I know you said "duh" to it, but: You have six tuners! You have a 3tb drive with 10% in use! Live has too small a buffer... take a phone call, wander off to do something, etc... oops, just ran out of buffer. If you have something in the buffer and a scheduled show on another channel starts up on that tuner... oops. Add in the problem you described, theres a lot of downsides. I hate running out of buffer and hitting commercials! Live tv is restricting enough that I always automatically just hit record the once in a while (once a month... maybe) something catches my eye on live tv between recordings... and since Im not buried in the buffer it just records whatever its got of the current program.

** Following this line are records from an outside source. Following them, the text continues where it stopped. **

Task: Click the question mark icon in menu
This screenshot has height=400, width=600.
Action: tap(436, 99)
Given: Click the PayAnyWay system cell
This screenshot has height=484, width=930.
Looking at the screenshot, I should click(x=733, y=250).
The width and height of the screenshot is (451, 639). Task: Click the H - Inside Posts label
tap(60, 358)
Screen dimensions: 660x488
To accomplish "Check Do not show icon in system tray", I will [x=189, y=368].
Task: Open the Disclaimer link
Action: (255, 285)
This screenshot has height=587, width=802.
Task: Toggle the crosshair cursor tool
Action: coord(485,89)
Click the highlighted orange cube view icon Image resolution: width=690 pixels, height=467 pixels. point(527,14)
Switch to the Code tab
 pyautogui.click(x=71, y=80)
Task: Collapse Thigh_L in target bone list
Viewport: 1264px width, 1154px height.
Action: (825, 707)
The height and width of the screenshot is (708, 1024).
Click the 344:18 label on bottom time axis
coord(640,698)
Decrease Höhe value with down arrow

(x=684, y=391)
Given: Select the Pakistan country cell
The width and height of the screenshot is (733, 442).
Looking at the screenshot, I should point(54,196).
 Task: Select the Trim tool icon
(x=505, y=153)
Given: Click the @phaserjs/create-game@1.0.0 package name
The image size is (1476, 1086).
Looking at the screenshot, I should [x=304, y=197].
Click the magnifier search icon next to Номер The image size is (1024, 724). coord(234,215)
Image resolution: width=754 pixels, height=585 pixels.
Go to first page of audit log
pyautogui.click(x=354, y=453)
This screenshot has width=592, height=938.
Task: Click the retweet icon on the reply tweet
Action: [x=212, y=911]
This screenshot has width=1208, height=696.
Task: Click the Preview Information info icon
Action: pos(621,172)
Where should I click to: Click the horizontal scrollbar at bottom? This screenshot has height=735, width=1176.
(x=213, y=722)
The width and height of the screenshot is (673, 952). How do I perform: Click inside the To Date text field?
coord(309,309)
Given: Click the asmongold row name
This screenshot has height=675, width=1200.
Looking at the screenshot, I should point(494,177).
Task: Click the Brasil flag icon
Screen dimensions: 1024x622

What is the upside to live tv?


----------



## CoxInPHX (Jan 14, 2011)

My first DVR, a 2005 SA8300HD had 60 minute buffers, and only a 160GB HDD and could also record the prior show, in the buffer, even though the new show had started. I sure wish TiVo would do the same.

But, I have just changed my habits to always hit record when watching LiveTV if I think there may be something I want.


----------



## mattack (Apr 9, 2001)

1) PARAGRAPHS
2) You're not being "mislead". I would agree it's not optimal, but this is pretty darn low on the "bad bugs" list, IMHO.


----------



## kws (Oct 16, 2014)

mattack said:


> 1) PARAGRAPHS
> 2) You're not being "mislead". I would agree it's not optimal, but this is pretty darn low on the "bad bugs" list, IMHO.


In reading through the seemingly endless threads of problems I would have to agree, especially compared to issues like rebooting 6 times an hour, or no service, etc. 
But apparently not being able to record what you are watching is not even considered a "bug" and it's just something most everyone accepts and/or learns ways to work around. So I'm guessing it's not really even on any "bad bug" list.


----------



## kws (Oct 16, 2014)

lgnad said:


> I know you said "duh" to it, but: You have six tuners! You have a 3tb drive with 10% in use! Live has too small a buffer... take a phone call, wander off to do something, etc... oops, just ran out of buffer. If you have something in the buffer and a scheduled show on another channel starts up on that tuner... oops. Add in the problem you described, theres a lot of downsides. I hate running out of buffer and hitting commercials! Live tv is restricting enough that I always automatically just hit record the once in a while (once a month... maybe) something catches my eye on live tv between recordings... and since Im not buried in the buffer it just records whatever its got of the current program.
> 
> I'm not sure if you are saying that you have all 6 tuners recording 24 hours a day but that is the only way I know of to be able to be able to watch any of the tuners at any time and be able to back up in order to skip commercials.
> 
> ...


----------



## kws (Oct 16, 2014)

mattack said:


> 1) PARAGRAPHS
> 2) You're not being "mislead". I would agree it's not optimal, but this is pretty darn low on the "bad bugs" list, IMHO.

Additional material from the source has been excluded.